The script sorts the files by label, so you should see big blocks of similarly colored file labels. The script can’t select files across folders, but you can select them manually and run QuickLook (spacebar).  While the script is non-destructive, you may want to use it with care with folders that have many sub-folders; it can take a long time to run.  If you use labels for other purposes, this will! make a mess.

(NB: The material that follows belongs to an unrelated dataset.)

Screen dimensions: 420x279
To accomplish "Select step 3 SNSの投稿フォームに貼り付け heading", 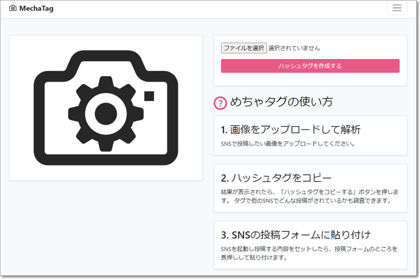I will pyautogui.click(x=296, y=234).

It should be fairly easy to modify this script to move or copy selected files if you want them for, for example, a calendar project. The choose from list method also supports multiple selections (“multiple selections allowed“) but you would have to futz with the the_label_index variable to make it work right.  It seems like overkill. But  for getting Saturday ball game snapshots from years past, or April invoices, or Christmas movies, this should do the trick.